_Records supplied_
▶

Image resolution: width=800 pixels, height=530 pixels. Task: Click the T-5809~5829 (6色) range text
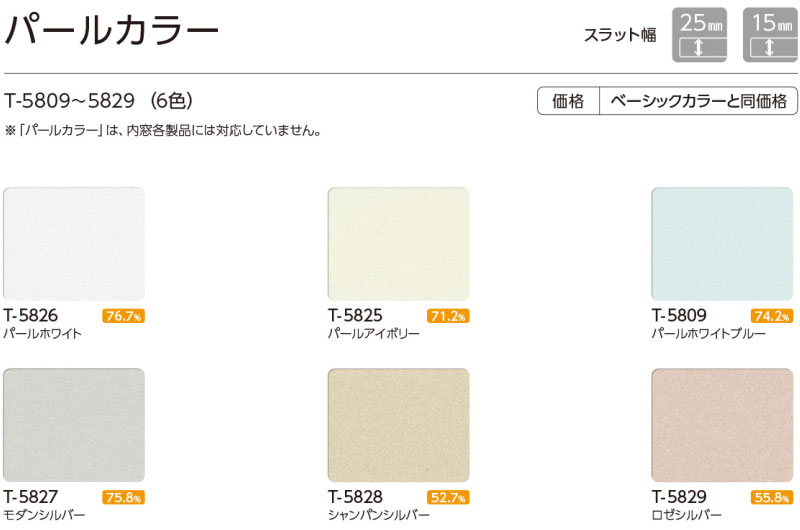98,100
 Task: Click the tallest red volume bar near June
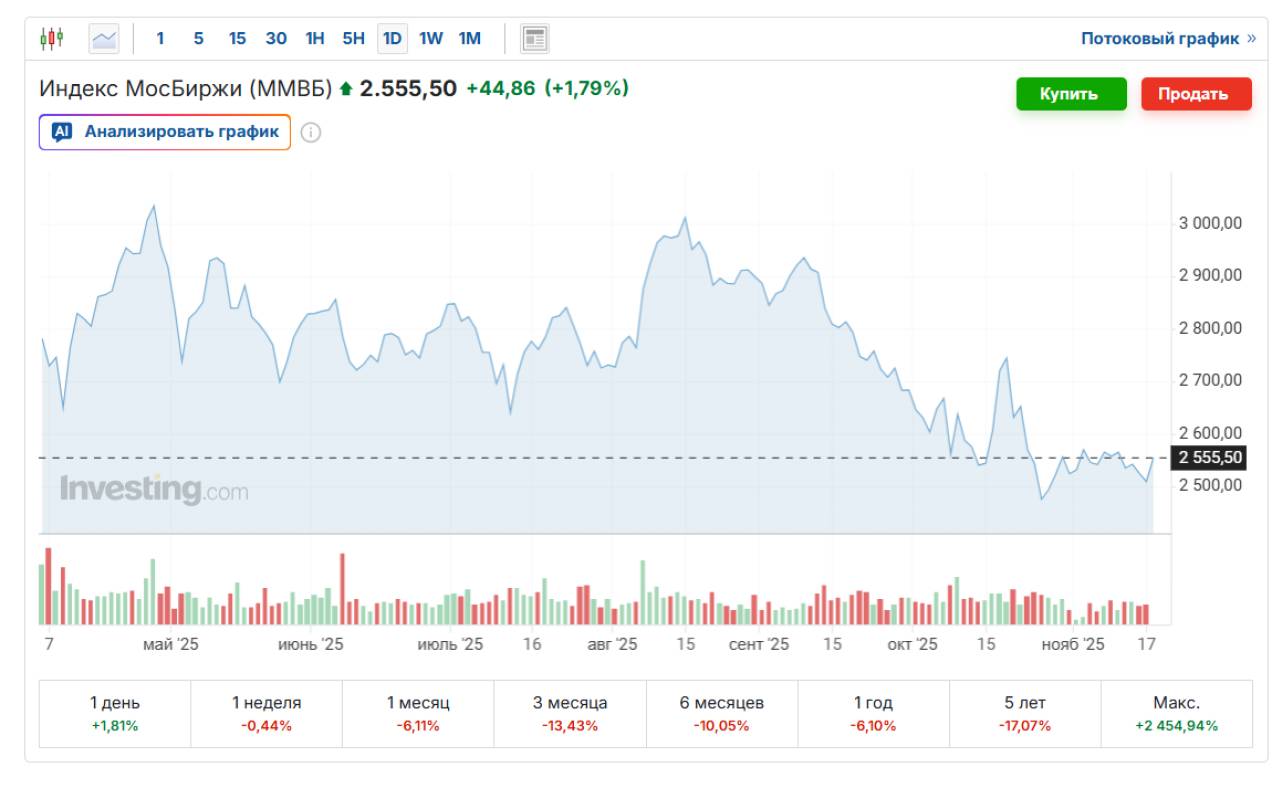click(342, 590)
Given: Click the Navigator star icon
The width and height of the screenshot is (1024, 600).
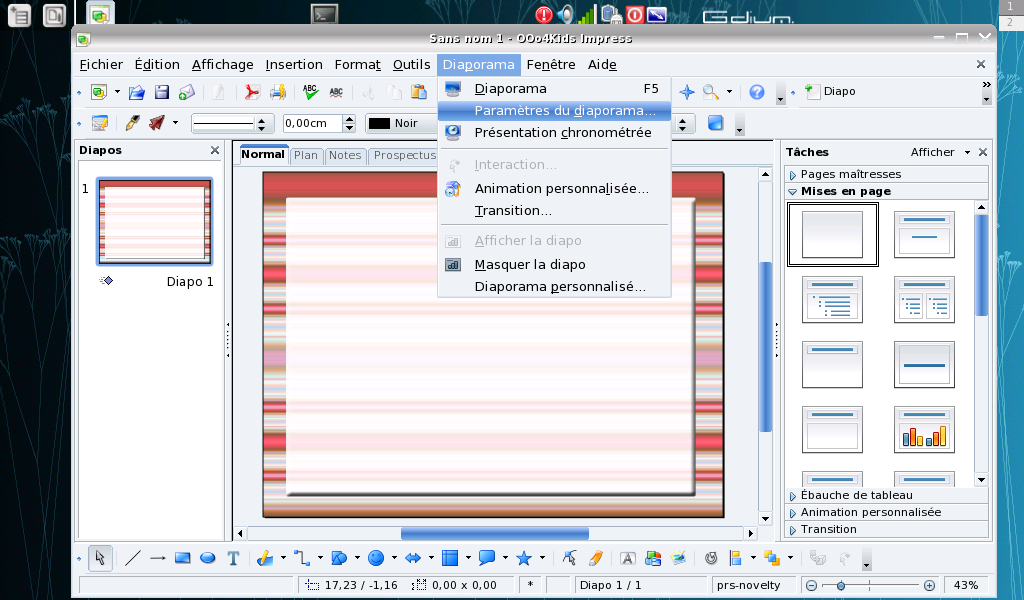Looking at the screenshot, I should point(687,92).
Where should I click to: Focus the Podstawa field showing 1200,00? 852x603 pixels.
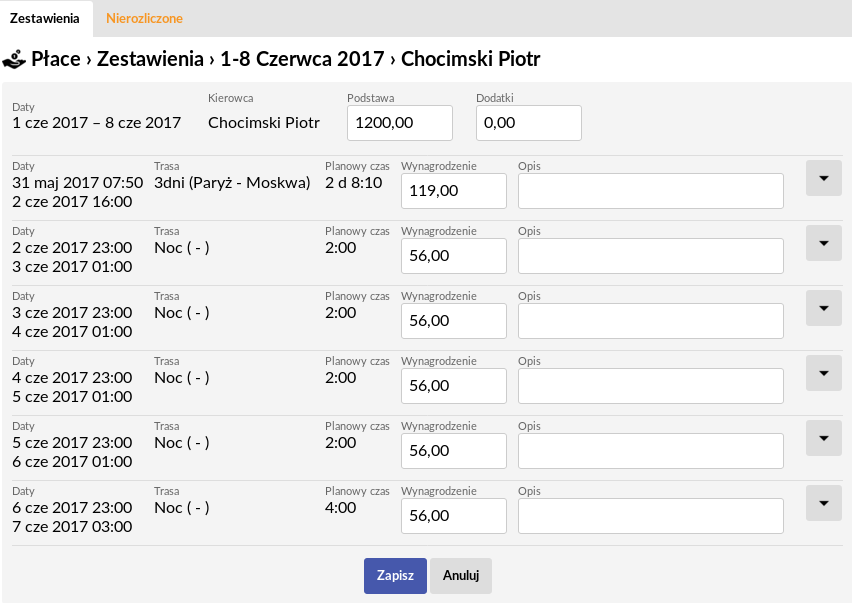(399, 123)
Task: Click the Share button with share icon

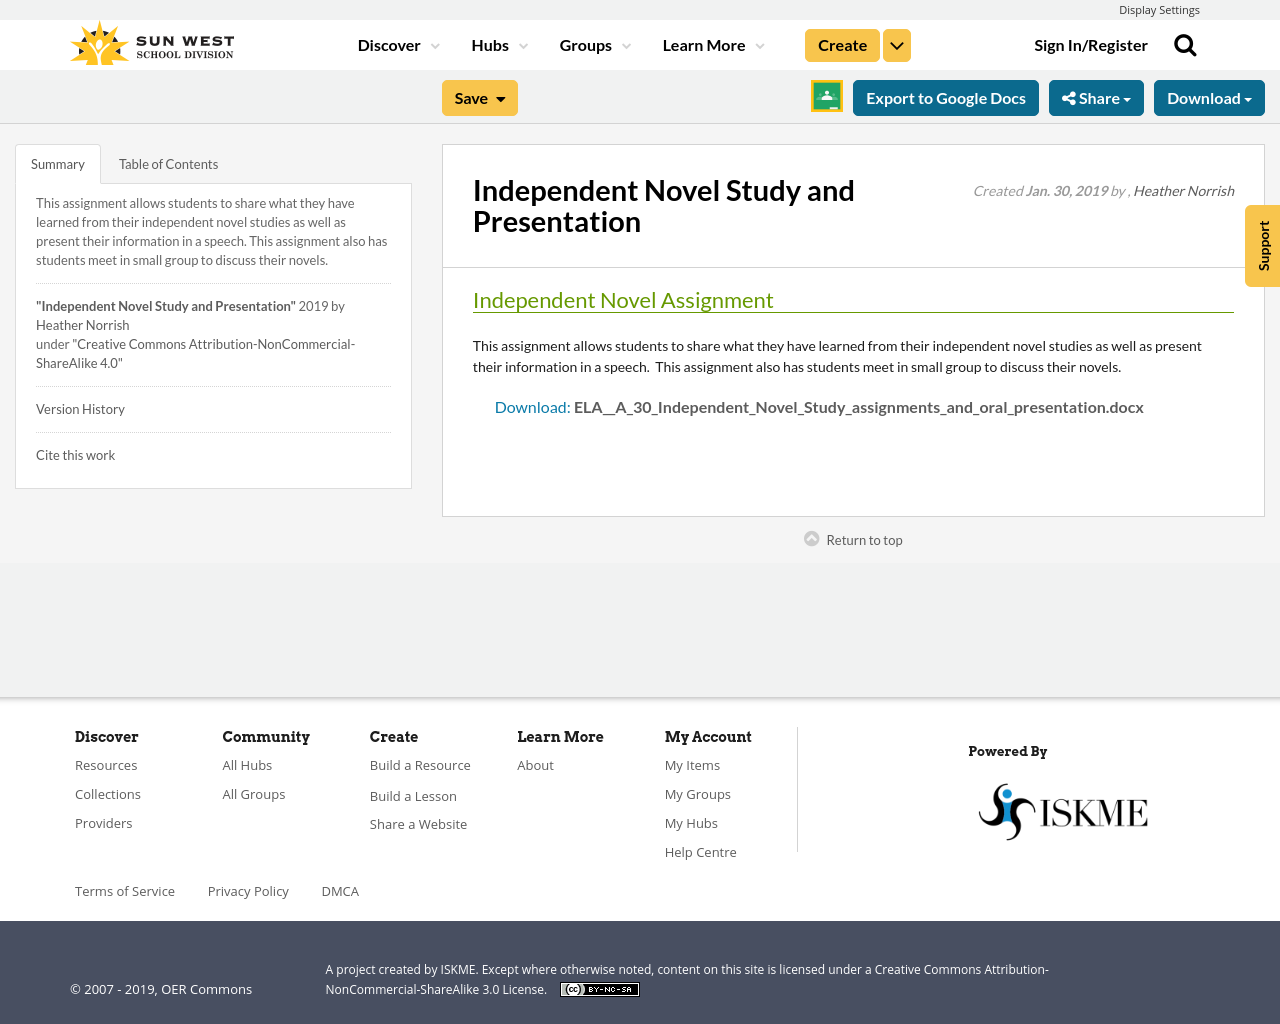Action: (x=1096, y=97)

◀

_Required action_
In your copy of the listing above, reproduce each line exactly and omit all pictures.

_Exercise answer_
Image resolution: width=800 pixels, height=530 pixels. Task: Click the T-5809~5829 (6色) range text
98,100
 Task: Click the tallest red volume bar near June
click(342, 590)
Given: Click the Navigator star icon
The width and height of the screenshot is (1024, 600).
Looking at the screenshot, I should point(687,92).
Where should I click to: Focus the Podstawa field showing 1200,00? 852x603 pixels.
(399, 123)
Task: Click the Share button with share icon

Action: (x=1096, y=97)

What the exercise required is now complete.